• What you are asked to do: Could you copy out every line of the data below, verbatim and in the same order?

────────────────

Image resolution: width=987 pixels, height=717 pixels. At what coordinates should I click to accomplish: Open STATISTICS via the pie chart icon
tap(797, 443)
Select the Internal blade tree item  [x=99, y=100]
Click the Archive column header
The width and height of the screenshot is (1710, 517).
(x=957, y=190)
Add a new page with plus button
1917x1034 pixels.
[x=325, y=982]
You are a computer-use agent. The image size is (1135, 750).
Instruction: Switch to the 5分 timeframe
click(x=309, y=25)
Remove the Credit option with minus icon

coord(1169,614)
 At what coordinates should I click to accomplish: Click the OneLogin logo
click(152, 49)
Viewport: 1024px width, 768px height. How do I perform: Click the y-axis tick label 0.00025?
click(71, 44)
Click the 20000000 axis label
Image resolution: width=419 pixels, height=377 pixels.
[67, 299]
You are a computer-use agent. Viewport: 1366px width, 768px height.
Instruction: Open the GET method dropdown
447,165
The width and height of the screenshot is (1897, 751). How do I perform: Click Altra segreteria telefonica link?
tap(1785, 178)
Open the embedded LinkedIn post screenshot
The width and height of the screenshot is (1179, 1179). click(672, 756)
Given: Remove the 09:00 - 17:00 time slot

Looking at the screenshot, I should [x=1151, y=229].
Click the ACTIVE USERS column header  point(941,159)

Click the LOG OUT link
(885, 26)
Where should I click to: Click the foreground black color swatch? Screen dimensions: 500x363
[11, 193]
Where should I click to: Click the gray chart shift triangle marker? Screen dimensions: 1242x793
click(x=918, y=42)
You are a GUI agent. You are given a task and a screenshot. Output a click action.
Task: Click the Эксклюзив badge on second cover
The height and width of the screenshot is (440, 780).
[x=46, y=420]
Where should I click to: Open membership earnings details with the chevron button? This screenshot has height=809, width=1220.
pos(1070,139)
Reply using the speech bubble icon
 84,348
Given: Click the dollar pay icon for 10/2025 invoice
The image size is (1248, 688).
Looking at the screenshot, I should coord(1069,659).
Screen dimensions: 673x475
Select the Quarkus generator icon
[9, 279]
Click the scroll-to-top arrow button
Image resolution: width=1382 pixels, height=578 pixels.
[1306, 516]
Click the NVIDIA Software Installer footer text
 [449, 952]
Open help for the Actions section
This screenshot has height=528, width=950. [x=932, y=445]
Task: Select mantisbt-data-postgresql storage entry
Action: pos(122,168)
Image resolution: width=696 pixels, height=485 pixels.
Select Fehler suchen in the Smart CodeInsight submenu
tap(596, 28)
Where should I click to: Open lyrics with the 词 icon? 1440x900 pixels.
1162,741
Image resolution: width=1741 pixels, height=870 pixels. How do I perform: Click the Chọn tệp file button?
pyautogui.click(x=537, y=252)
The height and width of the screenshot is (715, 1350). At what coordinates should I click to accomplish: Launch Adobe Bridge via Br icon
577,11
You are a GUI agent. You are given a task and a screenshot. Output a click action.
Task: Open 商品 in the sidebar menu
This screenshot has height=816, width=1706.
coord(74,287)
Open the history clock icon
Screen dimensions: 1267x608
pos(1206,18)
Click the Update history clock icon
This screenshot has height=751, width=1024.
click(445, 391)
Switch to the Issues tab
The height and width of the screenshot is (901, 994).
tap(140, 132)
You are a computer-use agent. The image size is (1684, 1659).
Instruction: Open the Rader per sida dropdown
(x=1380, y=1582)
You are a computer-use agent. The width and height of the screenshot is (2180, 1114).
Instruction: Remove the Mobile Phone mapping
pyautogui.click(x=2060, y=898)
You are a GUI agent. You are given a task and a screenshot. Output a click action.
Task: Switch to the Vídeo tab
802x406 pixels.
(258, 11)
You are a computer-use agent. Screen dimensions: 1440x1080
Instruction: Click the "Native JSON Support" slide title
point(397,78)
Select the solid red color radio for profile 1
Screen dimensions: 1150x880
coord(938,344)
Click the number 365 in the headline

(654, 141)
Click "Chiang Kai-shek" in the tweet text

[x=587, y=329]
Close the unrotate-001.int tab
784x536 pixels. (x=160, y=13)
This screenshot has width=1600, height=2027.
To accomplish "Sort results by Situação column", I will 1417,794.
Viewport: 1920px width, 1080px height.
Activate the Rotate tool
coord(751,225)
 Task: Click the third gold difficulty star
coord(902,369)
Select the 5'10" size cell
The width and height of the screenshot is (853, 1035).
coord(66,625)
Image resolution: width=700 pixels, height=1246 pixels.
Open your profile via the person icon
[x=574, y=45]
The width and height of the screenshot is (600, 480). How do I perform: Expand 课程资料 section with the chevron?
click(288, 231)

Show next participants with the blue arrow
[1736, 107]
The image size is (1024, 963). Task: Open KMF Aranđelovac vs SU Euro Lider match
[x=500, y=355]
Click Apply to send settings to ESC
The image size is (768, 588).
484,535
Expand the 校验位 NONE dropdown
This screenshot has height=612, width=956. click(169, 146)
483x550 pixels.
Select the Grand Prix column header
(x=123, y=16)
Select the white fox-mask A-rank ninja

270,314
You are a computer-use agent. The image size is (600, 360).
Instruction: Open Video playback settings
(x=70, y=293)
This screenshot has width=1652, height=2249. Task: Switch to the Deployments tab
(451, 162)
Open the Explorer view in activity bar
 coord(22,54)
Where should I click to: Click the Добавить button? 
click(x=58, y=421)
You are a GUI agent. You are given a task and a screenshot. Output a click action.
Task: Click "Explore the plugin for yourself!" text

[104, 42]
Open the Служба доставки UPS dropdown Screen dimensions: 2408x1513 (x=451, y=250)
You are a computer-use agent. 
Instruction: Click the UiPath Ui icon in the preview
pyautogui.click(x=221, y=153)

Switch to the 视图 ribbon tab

────────────────

• Response to the task:
Image resolution: width=987 pixels, height=717 pixels. At what coordinates should I click to accomplish: Open STATISTICS via the pie chart icon
tap(797, 443)
Select the Internal blade tree item  [x=99, y=100]
Click the Archive column header
The width and height of the screenshot is (1710, 517).
(x=957, y=190)
Add a new page with plus button
1917x1034 pixels.
[x=325, y=982]
You are a computer-use agent. The image size is (1135, 750).
Instruction: Switch to the 5分 timeframe
click(x=309, y=25)
Remove the Credit option with minus icon

coord(1169,614)
 At what coordinates should I click to accomplish: Click the OneLogin logo
click(152, 49)
Viewport: 1024px width, 768px height. How do I perform: Click the y-axis tick label 0.00025?
click(71, 44)
Click the 20000000 axis label
Image resolution: width=419 pixels, height=377 pixels.
[67, 299]
You are a computer-use agent. Viewport: 1366px width, 768px height.
Instruction: Open the GET method dropdown
447,165
The width and height of the screenshot is (1897, 751). How do I perform: Click Altra segreteria telefonica link?
tap(1785, 178)
Open the embedded LinkedIn post screenshot
The width and height of the screenshot is (1179, 1179). click(672, 756)
Given: Remove the 09:00 - 17:00 time slot

Looking at the screenshot, I should [x=1151, y=229].
Click the ACTIVE USERS column header  point(941,159)

Click the LOG OUT link
(885, 26)
Where should I click to: Click the foreground black color swatch? Screen dimensions: 500x363
[11, 193]
Where should I click to: Click the gray chart shift triangle marker? Screen dimensions: 1242x793
click(x=918, y=42)
You are a GUI agent. You are given a task and a screenshot. Output a click action.
Task: Click the Эксклюзив badge on second cover
The height and width of the screenshot is (440, 780).
[x=46, y=420]
Where should I click to: Open membership earnings details with the chevron button? This screenshot has height=809, width=1220.
pos(1070,139)
Reply using the speech bubble icon
 84,348
Given: Click the dollar pay icon for 10/2025 invoice
The image size is (1248, 688).
Looking at the screenshot, I should coord(1069,659).
Screen dimensions: 673x475
Select the Quarkus generator icon
[9, 279]
Click the scroll-to-top arrow button
Image resolution: width=1382 pixels, height=578 pixels.
[1306, 516]
Click the NVIDIA Software Installer footer text
 [449, 952]
Open help for the Actions section
This screenshot has height=528, width=950. [x=932, y=445]
Task: Select mantisbt-data-postgresql storage entry
Action: pos(122,168)
Image resolution: width=696 pixels, height=485 pixels.
Select Fehler suchen in the Smart CodeInsight submenu
tap(596, 28)
Where should I click to: Open lyrics with the 词 icon? 1440x900 pixels.
1162,741
Image resolution: width=1741 pixels, height=870 pixels. How do I perform: Click the Chọn tệp file button?
pyautogui.click(x=537, y=252)
The height and width of the screenshot is (715, 1350). At what coordinates should I click to accomplish: Launch Adobe Bridge via Br icon
577,11
You are a GUI agent. You are given a task and a screenshot. Output a click action.
Task: Open 商品 in the sidebar menu
This screenshot has height=816, width=1706.
coord(74,287)
Open the history clock icon
Screen dimensions: 1267x608
pos(1206,18)
Click the Update history clock icon
This screenshot has height=751, width=1024.
click(445, 391)
Switch to the Issues tab
The height and width of the screenshot is (901, 994).
tap(140, 132)
You are a computer-use agent. The image size is (1684, 1659).
Instruction: Open the Rader per sida dropdown
(x=1380, y=1582)
You are a computer-use agent. The width and height of the screenshot is (2180, 1114).
Instruction: Remove the Mobile Phone mapping
pyautogui.click(x=2060, y=898)
You are a GUI agent. You are given a task and a screenshot. Output a click action.
Task: Switch to the Vídeo tab
802x406 pixels.
(258, 11)
You are a computer-use agent. Screen dimensions: 1440x1080
Instruction: Click the "Native JSON Support" slide title
point(397,78)
Select the solid red color radio for profile 1
Screen dimensions: 1150x880
coord(938,344)
Click the number 365 in the headline

(654, 141)
Click "Chiang Kai-shek" in the tweet text

[x=587, y=329]
Close the unrotate-001.int tab
784x536 pixels. (x=160, y=13)
This screenshot has width=1600, height=2027.
To accomplish "Sort results by Situação column", I will 1417,794.
Viewport: 1920px width, 1080px height.
Activate the Rotate tool
coord(751,225)
 Task: Click the third gold difficulty star
coord(902,369)
Select the 5'10" size cell
The width and height of the screenshot is (853, 1035).
coord(66,625)
Image resolution: width=700 pixels, height=1246 pixels.
Open your profile via the person icon
[x=574, y=45]
The width and height of the screenshot is (600, 480). How do I perform: Expand 课程资料 section with the chevron?
click(288, 231)

Show next participants with the blue arrow
[1736, 107]
The image size is (1024, 963). Task: Open KMF Aranđelovac vs SU Euro Lider match
[x=500, y=355]
Click Apply to send settings to ESC
The image size is (768, 588).
484,535
Expand the 校验位 NONE dropdown
This screenshot has height=612, width=956. click(169, 146)
483x550 pixels.
Select the Grand Prix column header
(x=123, y=16)
Select the white fox-mask A-rank ninja

270,314
You are a computer-use agent. The image size is (600, 360).
Instruction: Open Video playback settings
(x=70, y=293)
This screenshot has width=1652, height=2249. Task: Switch to the Deployments tab
(451, 162)
Open the Explorer view in activity bar
 coord(22,54)
Where should I click to: Click the Добавить button? 
click(x=58, y=421)
You are a GUI agent. You are given a task and a screenshot. Output a click action.
Task: Click "Explore the plugin for yourself!" text

[104, 42]
Open the Служба доставки UPS dropdown Screen dimensions: 2408x1513 (x=451, y=250)
You are a computer-use agent. 
Instruction: Click the UiPath Ui icon in the preview
pyautogui.click(x=221, y=153)

Switch to the 视图 ribbon tab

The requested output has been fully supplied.